David Cohen, a professor at Drexel University’s Thomas R. Klein School of Law and the co-author of Living in the Crosshairs: The Untold Stories of Anti-Abortion Terrorismsuggested to Rewire in an email several improvements to the FACE Act that would more effectively protect abortion providers and patients. Among Cohen’s recommendations were higher penalties to reflect the fact that anti-choice organizations are often willing to pay fines associated with FACE Act violations by supporters. Cohen also suggested explicitly including stalking and harassing providers and patients within the definition of “intimidates” in FACE, and clarifying for the courts they should assess threats from the perspective of the average abortion provider rather than some hypothetical “reasonable person,” as is the standard now.

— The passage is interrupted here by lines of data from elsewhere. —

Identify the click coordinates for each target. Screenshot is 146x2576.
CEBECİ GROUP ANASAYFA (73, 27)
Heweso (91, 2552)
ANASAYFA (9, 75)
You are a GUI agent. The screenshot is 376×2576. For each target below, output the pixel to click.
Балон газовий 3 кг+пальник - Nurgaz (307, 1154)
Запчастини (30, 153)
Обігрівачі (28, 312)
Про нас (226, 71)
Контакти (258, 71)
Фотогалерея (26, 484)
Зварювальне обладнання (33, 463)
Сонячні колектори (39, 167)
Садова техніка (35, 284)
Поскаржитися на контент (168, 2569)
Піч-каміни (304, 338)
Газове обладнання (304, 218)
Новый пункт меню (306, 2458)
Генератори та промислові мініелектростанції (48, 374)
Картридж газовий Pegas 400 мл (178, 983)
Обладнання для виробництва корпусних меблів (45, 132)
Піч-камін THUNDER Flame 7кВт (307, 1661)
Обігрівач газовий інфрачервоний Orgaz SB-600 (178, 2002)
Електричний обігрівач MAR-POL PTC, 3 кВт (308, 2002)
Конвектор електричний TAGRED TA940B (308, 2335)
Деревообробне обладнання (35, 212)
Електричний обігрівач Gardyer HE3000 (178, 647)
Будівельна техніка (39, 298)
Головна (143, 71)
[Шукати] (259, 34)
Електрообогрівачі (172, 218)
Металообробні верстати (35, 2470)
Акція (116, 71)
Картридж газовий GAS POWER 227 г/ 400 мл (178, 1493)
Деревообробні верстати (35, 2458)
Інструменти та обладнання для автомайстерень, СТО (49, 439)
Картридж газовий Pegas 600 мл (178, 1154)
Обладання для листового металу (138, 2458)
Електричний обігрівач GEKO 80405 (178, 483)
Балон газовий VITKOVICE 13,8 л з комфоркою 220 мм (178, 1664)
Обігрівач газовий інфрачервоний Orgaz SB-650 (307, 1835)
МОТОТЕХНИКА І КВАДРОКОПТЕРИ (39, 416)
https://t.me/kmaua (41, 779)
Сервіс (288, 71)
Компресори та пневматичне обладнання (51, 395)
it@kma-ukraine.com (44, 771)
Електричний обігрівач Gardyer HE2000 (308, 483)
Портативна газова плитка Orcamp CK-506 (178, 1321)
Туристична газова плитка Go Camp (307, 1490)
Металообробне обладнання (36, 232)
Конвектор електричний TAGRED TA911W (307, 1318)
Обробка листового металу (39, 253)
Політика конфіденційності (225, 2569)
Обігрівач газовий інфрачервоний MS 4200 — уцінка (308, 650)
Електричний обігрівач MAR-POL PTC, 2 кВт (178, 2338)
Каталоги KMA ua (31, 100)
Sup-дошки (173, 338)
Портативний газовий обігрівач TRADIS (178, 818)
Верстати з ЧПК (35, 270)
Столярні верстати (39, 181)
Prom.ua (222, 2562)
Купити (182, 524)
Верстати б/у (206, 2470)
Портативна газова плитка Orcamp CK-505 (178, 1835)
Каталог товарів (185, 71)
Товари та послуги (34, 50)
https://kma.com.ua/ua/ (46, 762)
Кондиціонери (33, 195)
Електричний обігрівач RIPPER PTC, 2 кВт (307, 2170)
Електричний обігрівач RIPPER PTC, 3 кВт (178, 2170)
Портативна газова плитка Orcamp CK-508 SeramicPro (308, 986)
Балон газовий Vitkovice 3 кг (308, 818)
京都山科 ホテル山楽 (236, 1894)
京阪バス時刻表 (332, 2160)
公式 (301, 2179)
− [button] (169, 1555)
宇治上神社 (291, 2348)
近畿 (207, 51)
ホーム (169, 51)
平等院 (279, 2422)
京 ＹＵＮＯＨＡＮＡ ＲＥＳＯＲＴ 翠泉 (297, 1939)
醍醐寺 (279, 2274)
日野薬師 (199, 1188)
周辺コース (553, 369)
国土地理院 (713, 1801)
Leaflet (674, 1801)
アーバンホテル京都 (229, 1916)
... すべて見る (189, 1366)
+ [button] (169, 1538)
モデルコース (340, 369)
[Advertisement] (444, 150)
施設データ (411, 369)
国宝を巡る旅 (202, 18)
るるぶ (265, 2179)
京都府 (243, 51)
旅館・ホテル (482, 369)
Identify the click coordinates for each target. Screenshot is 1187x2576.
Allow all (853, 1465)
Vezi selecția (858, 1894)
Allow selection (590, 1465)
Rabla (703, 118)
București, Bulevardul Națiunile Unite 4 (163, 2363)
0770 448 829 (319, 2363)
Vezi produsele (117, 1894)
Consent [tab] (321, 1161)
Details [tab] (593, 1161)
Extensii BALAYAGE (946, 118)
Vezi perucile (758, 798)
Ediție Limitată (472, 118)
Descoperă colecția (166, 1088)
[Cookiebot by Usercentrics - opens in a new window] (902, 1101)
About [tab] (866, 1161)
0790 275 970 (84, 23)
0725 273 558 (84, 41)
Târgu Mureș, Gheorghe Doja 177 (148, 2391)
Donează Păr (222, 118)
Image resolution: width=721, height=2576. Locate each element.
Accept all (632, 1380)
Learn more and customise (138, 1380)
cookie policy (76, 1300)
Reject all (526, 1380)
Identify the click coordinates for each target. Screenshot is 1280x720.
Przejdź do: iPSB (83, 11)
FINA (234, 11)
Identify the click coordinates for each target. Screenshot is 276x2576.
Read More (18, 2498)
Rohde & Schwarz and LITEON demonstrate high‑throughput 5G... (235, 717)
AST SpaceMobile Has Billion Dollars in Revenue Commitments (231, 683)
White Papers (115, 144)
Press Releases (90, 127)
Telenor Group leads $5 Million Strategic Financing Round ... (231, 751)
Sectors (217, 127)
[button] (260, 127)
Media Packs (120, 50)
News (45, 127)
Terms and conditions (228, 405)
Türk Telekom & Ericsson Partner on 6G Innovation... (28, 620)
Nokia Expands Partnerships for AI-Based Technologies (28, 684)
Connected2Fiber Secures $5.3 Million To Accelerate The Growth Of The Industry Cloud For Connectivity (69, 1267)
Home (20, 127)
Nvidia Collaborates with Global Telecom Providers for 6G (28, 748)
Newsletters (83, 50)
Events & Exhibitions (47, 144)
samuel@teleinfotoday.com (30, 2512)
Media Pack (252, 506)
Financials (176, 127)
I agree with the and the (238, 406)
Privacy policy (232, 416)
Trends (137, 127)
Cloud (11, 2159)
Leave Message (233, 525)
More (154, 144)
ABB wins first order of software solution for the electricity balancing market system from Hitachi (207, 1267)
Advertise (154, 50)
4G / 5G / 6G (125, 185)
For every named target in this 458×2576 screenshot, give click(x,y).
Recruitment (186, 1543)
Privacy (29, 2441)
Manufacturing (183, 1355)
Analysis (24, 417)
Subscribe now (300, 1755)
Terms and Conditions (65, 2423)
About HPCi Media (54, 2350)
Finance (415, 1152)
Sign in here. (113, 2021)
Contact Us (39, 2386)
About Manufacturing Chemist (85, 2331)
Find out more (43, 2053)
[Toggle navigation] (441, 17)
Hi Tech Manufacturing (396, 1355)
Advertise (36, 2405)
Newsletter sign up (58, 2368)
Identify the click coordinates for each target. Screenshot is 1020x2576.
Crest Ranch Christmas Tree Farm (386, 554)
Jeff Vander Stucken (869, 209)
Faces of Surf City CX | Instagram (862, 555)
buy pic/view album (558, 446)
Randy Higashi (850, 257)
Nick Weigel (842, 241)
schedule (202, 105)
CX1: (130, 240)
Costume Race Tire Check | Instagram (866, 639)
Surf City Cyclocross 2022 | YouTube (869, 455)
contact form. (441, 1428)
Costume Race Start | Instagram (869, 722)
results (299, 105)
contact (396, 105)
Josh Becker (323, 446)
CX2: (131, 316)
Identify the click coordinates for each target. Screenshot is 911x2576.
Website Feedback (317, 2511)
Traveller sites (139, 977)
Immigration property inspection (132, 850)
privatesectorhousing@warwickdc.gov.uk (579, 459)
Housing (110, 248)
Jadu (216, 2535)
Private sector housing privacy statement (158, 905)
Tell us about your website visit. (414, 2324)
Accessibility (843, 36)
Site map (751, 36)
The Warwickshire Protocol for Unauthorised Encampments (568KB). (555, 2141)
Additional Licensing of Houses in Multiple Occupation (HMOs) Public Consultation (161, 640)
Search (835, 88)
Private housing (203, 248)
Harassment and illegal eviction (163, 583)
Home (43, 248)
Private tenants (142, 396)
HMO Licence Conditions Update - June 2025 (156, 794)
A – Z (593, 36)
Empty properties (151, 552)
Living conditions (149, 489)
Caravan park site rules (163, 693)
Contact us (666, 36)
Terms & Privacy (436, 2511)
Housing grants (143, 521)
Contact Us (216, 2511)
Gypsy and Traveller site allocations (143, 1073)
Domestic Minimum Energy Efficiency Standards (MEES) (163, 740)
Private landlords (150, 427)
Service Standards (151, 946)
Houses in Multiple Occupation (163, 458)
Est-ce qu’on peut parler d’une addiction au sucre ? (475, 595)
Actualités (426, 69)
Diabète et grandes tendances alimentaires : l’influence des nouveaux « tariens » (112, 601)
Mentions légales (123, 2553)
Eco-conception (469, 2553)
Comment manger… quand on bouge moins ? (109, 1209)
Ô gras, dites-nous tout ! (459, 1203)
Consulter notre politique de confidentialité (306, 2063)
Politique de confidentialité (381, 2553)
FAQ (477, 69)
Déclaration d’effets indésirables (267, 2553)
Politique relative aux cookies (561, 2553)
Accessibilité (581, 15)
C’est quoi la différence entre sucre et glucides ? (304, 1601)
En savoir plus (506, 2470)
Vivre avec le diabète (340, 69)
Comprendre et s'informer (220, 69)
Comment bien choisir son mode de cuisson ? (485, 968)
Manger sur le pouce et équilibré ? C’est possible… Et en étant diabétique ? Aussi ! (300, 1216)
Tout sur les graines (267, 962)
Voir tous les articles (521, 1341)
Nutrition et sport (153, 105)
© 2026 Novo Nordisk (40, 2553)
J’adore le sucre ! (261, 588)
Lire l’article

Cohen’s recommendations are not a huge leap from the current law. Implementing them would, under normal circumstances, be a matter of simple legislative amendment. Unfortunately, we exist in a political reality where conservatives in Congress voted for the umpteenth time to defund Planned Parenthood, less than a week following the Colorado rampage. And just keeping abortion clinics open at all has been a challenge for reproductive rights advocates following the wave of targeted regulations of abortion providers (TRAP) laws, like hospital admitting privileges requirements, that have swept states governed by anti-choice conservatives—advancing the argument that abortion is unsafe and clinics are dirty, despite all evidence to the contrary.

These are not normal circumstances, and change is not coming from our political leaders.

That leaves us in a Scylla and Charybdis situation, where reproductive rights advocates are tossed between conservative legislative and elective vitriol that results in mass clinic closures, Supreme Court interference, and outright fatal violence. Each are threats in and of themselves. And each contribute to an increasingly hostile sea for abortion providers and patients.

Right now, the only course of action is for abortion providers and patients to try and weather that storm. But as Colorado Springs made clear, that is a fatal demand we have no moral right to make.